Mombasa is a beautiful place, but the culture here has a much different vibe than Nairobi or Masai Mara. The hotel is very big, but the number of people there is surprisingly low, and out of those people, quite a few sat alone. Despite the people selling souvenirs on the beach, the place was practically empty. Staff members far outweighed the patrons. For every guest, it seemed like their were four staff, just waiting for someone to invite to an event.
One of those staff, named Bakari, looked like he was about 17 years old. Bakari invited us to challenge him in a game of table tennis and go to the butterfly exhibit the day before. Today, his boyish smile came across his face as he urged…
Come to water aerobics at 11!
To be honest, we had nothing else to do, so John and a few others did a fun workout to rave music for half an hour. Later, we saw Bakari cheer on his teammates in water polo. When we would cross paths, Bakari challenged us to play him again in table tennis. His popularity outweighed his commitments, which gave John and I time to rest!
The food was amazing. Seafood often served as the main course, but various dished were mostly inspired by Indian and English culture, like curry, bananas covered in coconut, marsala, and lamb.
The next morning after breakfast, we walked on the beach. It was low tide, and there was plenty of sand to walk on. As we walked, we had to watch out for seashells, sand crabs, and sponges that were washed up onto shore. Throughout our walk, I ekt like a target as a stream of men trying to sell us small wooden keychains and beaded bracelets were a constant. Our conversations looked something like this:
“What do you think of this?
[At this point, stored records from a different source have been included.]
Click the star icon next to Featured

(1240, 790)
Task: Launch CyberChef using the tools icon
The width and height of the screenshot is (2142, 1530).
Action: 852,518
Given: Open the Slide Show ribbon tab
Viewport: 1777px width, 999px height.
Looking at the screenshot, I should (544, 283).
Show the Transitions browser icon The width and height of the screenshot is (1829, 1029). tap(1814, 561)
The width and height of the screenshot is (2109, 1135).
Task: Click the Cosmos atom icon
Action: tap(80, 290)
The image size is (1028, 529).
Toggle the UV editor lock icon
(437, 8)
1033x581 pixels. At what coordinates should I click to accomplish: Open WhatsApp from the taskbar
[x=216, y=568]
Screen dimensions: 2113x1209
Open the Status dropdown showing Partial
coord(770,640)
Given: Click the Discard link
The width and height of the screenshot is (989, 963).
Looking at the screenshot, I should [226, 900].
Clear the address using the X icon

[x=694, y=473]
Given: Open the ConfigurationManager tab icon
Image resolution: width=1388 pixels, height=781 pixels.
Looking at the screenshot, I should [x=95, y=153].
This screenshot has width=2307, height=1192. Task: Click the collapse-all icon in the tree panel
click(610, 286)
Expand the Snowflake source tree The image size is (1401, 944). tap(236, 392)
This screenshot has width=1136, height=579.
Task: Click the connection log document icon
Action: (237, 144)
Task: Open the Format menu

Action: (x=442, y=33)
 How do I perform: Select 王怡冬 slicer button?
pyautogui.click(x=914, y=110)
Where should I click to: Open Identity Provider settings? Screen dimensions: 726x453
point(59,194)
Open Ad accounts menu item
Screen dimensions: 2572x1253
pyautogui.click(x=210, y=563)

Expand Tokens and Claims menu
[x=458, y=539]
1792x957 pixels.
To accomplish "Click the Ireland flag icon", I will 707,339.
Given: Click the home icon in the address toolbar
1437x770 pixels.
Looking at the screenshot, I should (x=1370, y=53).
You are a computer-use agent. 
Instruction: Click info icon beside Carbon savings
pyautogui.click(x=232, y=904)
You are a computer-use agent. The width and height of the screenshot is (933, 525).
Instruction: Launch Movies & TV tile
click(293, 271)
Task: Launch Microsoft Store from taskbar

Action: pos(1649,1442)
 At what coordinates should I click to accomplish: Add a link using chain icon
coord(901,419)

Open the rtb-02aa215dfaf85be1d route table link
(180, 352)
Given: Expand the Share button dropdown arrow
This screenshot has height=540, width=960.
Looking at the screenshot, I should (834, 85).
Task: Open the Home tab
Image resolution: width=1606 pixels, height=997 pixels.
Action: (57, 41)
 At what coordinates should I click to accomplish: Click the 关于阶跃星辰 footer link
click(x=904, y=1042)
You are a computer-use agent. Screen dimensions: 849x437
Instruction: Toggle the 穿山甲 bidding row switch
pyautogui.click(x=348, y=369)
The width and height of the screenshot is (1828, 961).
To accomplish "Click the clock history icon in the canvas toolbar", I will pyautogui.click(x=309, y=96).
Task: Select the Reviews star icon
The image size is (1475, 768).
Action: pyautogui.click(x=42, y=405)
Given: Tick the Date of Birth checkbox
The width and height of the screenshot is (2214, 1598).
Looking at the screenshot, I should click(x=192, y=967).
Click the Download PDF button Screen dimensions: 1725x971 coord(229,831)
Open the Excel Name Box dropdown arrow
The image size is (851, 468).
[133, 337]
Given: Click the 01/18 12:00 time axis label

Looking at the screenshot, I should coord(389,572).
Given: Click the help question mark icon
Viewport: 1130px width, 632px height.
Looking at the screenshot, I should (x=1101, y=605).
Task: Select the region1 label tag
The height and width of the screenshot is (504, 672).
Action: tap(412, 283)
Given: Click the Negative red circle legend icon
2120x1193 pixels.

I could carve your name in it.”
“Ah, no thanks.”
“Or, I could put her name on it. What is your name?”
“Nicole, but we’re not interested. Thanks anyway.”
“What about for a family member?”
“Come on. Help a brother out. You have extra clothing you could give me to exchange?”
After walking off the beach and back to the hotel, we talked about how persistent the guys in blue shirts people were. I asked John,
“why do they stay here and sell the same things, especially since the hotel tells everyone not to buy anything from them?”
Security guards roamed the banks to keep sellers from coming up to the hotel. The sellers pleaded with us with tears in their eyes to buy one small item. Yet, what they were selling was nothing we actually needed. Plus, we would be enabling them plead, beg, and become desperate.
Their persistence is admirable, but as our time in Mombasa came to an end, we were ready to go back to Nairobi. As hospital and friendly Bakari was, most of the people looked sad. I missed the people in Ongata Rongai.